Titre

Les voix des contes. Stratégies narratives et projets discursifs des contes de Perrault, Grimm et Andersen

Auteur Cyrille François
Directeur /trice Prof. Marc Escola
Co-directeur(s) /trice(s) Prof. Jérôme David
Résumé de la thèse Les contes de Charles Perrault, des frères Jacob et Wilhelm Grimm, et de Hans Christian Andersen sont parmi les plus connus du genre, mais leur rapprochement masque parfois le fait qu’ils n’ont pas été écrits à la même époque, ni dans la même culture, et qu’ils comportent de nombreuses différences, notamment du point de vue thématique. Il y a cependant aussi des textes extrêmement proches dans leurs recueils : « La belle au bois dormant » raconte comme « Dornröschen » (« Rose d’épine ») l’histoire d’une princesse condamnée à dormir cent ans, puis réveillée par un prince ; « Die sechs Schwäne » (« Les six cygnes ») et « De vilde Svaner » (« Les cygnes sauvages ») relatent tous les deux l’histoire d’une princesse à la recherche de ses frères transformés en cygnes par leur belle-mère. Ces cas-là aident à appréhender les différences essentielles entre les textes, mais aussi à mieux comprendre pourquoi, en dépit des différences, ils sont reconnus comme des parangons du genre. Avec une double approche linguistique et comparatiste, cette thèse s’attache à montrer que les auteurs construisent des manières de raconter particulières. Cela concerne par exemple la place du narrateur dans le récit, la logique selon laquelle s’enchaînent les événements, ou encore l’utilisation du discours représenté.
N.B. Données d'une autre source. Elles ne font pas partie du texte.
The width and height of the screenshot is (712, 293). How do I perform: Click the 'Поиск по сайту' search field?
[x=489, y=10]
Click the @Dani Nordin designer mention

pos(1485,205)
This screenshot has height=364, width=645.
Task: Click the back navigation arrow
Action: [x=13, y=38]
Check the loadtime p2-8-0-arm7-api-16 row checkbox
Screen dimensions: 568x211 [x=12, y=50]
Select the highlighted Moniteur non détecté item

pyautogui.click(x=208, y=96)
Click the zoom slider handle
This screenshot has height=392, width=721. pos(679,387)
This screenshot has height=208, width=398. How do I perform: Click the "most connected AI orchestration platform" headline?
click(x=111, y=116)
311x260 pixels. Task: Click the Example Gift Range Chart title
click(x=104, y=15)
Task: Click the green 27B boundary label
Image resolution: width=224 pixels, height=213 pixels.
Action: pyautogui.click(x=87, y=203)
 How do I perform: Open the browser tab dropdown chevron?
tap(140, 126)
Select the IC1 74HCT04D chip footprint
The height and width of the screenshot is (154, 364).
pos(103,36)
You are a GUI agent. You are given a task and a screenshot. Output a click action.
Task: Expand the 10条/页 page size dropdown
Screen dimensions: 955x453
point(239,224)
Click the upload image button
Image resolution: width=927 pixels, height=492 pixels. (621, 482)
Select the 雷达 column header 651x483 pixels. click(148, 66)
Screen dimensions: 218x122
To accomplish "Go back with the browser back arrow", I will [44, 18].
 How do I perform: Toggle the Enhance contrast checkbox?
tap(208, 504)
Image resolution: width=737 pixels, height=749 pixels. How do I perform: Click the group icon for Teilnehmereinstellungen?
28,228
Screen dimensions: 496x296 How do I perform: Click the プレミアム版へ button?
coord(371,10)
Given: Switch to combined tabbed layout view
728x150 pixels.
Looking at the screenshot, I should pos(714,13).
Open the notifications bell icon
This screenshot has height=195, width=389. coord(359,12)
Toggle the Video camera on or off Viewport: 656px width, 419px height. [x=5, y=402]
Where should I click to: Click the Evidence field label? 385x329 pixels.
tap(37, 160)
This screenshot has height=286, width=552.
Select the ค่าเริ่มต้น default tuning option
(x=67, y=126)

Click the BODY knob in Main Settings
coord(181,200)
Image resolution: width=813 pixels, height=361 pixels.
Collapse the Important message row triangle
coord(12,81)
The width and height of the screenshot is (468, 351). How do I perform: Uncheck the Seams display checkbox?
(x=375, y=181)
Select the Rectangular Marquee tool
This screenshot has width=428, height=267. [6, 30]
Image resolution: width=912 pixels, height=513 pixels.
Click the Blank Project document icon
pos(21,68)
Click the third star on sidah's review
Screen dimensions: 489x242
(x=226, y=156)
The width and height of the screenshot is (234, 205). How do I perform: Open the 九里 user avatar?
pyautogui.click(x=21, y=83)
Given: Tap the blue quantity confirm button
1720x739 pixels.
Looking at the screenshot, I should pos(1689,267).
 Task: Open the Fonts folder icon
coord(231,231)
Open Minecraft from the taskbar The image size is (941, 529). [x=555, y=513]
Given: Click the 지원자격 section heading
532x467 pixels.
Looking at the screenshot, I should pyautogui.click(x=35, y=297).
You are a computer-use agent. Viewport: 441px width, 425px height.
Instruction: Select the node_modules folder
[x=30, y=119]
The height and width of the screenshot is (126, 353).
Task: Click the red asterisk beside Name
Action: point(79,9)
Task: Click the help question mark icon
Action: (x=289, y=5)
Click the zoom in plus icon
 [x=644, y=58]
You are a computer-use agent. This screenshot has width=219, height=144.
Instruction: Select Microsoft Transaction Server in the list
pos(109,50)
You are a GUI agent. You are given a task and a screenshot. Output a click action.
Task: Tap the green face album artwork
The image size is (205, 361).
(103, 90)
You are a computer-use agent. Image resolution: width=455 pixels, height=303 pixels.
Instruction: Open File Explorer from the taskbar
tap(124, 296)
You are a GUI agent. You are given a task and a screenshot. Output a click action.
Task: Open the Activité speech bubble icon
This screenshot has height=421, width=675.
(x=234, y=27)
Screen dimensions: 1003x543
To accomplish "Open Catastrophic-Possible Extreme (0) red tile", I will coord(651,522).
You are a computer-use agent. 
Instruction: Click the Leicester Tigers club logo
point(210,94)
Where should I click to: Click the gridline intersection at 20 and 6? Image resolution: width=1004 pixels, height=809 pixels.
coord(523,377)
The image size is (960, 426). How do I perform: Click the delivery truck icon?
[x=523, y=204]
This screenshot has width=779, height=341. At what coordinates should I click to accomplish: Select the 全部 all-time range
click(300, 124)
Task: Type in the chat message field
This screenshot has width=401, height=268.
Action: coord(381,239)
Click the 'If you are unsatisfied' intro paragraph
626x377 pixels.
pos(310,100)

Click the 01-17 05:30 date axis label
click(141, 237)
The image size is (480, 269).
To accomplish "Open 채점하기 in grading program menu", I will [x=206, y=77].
Loin de constituer de simples préférences stylistiques, ces stratégies narratives doivent être mises en relation avec un « projet discursif » : en décidant de publier un recueil de contes, comment les auteurs envisagent-ils le genre, et comment se situent-ils dans le contexte littéraire et culturel de l’époque ? Bien que Perrault, les Grimm et Andersen développent chacun un projet différent, ils exploitent tous trois un mode d’énonciation particulier, à la façon d’un discours rapporté : le conte apparaît comme un enchevêtrement de voix où un conteur relate une histoire déjà racontée auparavant, comme s’il rapportait la voix d’un autre conteur, s’inscrivant ainsi dans une tradition où l’on parle toujours à la suite de quelqu’un. L’analyse des différences entre Perrault, les Grimm et Andersen permet ainsi de construire une poétique du genre : écrire un conte, c’est convoquer une tradition populaire et, d’un point de vue énonciatif, c’est inscrire sa voix dans le concert des voix généré par le conte.